Über mehrere Stunden redete der Alterspräsident der AfD, Jürgen Treutler. Er reagierte auf Anträge der anderen Fraktionen, zumindest die Beschlussfähigkeit festzustellen, mit immer neuen, langen Unterbrechungen. Treutler weigerte sich, Abgeordneten das Wort zu erteilen. "Ich entziehe Ihnen das Wort", ging er etwa den parlamentarischen Geschäftsführer der CDU, Andreas Bühl, an. Dieser sprach daraufhin von einer "Machtergreifung". Die erste Sitzung des Thüringer Landtags knapp vier Wochen nach der Wahl wurde damit zum erwarteten Politikspektakel und einem Tauziehen zwischen einer AfD, die erstmals in Deutschland die stärkste Fraktion stellt, sowie CDU, BSW, Linke und SPD auf der anderen Seite.
Der Moment in #Thüringen, wenn du @CDU viel zu spät merkst, dass @Die_Gruenen nicht dein Hauptgegner sind sondern die AfD und du dann „Machtergreifung!” rufst. pic.twitter.com/ftcywo1QhT
— Peter Colymore ???????? (@IsarJesus) September 26, 2024
AfD-Mann nicht unparteiisch: Ist Teutler eine "Höcke-Puppe"?
Nach vielen Stunden hatte es der Landtag immer noch nicht geschafft, seine Beschlussfähigkeit zumindest festzustellen.
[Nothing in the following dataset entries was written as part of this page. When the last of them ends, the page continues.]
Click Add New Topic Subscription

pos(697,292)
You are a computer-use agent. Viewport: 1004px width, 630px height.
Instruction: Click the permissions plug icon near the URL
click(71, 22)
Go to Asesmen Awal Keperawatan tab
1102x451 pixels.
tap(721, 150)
Eigentlich sollte ein Landtagspräsident gewählt werden - darum ging es letztlich bei dem Kräftemessen. Die AfD pochte als stärkste Fraktion mit 32 von 88 Abgeordneten auf ihr Vorschlagsrecht. CDU und BSW wollten eine Regeländerung erreichen, dass alle Fraktionen Kandidaten für das zweithöchste Staatsamt vorschlagen können. Sie wollten der AfD, die in Thüringen vom Landesverfassungsschutz als erwiesen rechtsextremistisch eingestuft ist, das Spitzenamt im Parlament nicht überlassen. Doch so weit kam es nicht. "Es zeigt, dass der Alterspräsident nicht unparteiisch agiert, sondern im Prinzip als Höcke-Puppe und er tritt die Demokratie im hohen Haus mit Füßen", sagte CDU-Fraktionschef Mario Voigt.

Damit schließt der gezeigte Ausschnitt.